Perl makes it very easy for you to check the syntax of your CGI script by offering you a special "debug" mode. In order to check the syntax of your CGI script, simply type the following from the command line:

perl -c scriptname.cgi

The debug mode actually checks the syntax of your CGI script without actually executing the code. A listing of all of the debugging commands can be listed by typing

perl -h scriptname.cgi

Of course, if executing the code has no affects other than outputting, you can also just try running the script itself without debugging using the following command:

perl scriptname.cgi
Perl will attempt to execute your CGI script and will output errors if there are any. A typical error message that you might see looks like:

Here is another one you'll see alot:

As you can see, Perl sends back a good deal of useful information about your problem. Typically, it will do its best to analyze what the problem was as well as give you a line number so that you can look into the problem yourself.

## EXERCISE TASKS
- A) In the passage on checking Perl CGI scripts, condense the paragraph beginning "As you can see, Perl sends back" into a single shorter sentence that keeps its main facts.
- B) Take the passage on checking Perl CGI scripts further, picking up right after its final sentence.

(Records from a collection)

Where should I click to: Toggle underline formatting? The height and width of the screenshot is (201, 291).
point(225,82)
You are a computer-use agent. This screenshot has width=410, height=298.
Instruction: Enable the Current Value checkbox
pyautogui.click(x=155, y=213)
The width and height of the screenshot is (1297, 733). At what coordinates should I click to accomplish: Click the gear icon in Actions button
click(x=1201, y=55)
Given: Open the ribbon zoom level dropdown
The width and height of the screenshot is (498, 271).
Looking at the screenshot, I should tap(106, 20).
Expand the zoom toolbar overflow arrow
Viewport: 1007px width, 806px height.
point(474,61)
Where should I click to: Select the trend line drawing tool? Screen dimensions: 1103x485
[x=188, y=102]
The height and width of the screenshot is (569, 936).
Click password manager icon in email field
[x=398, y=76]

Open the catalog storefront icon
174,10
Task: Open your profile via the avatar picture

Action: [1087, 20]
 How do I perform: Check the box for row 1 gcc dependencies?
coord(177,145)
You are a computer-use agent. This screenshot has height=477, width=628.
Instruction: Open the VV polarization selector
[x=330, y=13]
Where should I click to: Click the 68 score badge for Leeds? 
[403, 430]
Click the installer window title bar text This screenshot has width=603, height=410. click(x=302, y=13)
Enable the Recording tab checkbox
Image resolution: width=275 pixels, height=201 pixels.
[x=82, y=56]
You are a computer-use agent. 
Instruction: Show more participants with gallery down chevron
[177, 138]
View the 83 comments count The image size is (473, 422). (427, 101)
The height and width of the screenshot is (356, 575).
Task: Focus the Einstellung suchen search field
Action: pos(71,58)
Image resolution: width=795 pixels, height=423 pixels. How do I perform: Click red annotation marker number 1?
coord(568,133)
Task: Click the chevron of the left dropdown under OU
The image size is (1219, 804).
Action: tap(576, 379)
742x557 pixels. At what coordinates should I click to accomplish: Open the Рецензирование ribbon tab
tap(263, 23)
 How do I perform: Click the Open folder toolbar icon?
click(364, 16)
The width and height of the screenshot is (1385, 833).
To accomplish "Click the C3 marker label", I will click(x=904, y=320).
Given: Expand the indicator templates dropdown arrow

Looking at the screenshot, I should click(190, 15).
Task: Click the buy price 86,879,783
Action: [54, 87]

## TASK RESPONSES
- A) Perl returns useful information about a problem, usually trying to analyze its cause and giving a line number so you can investigate it yourself.

- B)
Well, as you may have guessed, there are quite a few commonly made syntax errors that will plague your command line executions. In fact, in "Teach Yourself CGI Programming in Perl", Eric Herrmann lists the following common suspects:

Symbol Name Description
; semicolon Each command in your Perl program must end with a semicolon. Unfortunately, the error message you get may not give you any hints. You'll usually get something to the effect of, "syntax error at 1.pl line 6, near print". It is up to you to track down the error.
{} braces Braces are used to delimit sections of the program (such as if, while or for loops). the most common problem is leaving off a closing brace to correspond with an opening brace.
() parentheses Every now and then, you will forget a parentheses in an if statement, just beware.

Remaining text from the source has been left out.